The answer should be every line below, repeated exactly, with the images left out.

──────── MATERIAL FOR THIS TASK

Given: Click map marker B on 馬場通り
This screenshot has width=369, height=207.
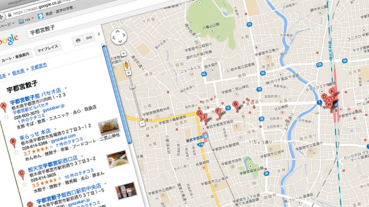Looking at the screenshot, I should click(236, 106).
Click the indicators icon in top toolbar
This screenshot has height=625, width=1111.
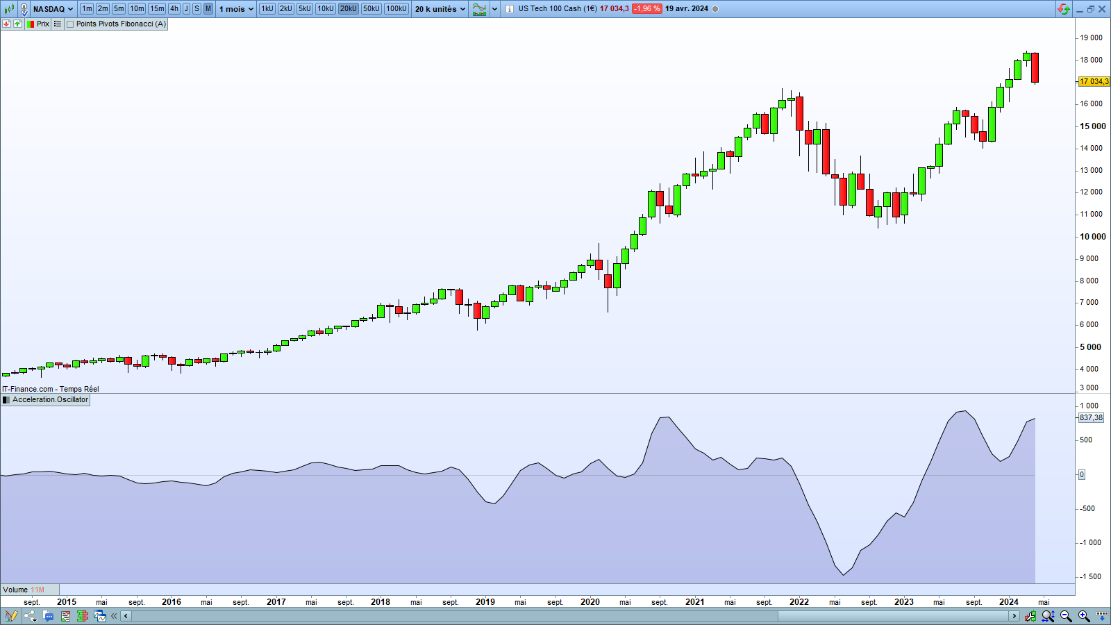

────────────────

--- ANSWER TO THE EXERCISE ---
Given: Click map marker B on 馬場通り
This screenshot has width=369, height=207.
Looking at the screenshot, I should click(236, 106).
Click the indicators icon in top toolbar
This screenshot has height=625, width=1111.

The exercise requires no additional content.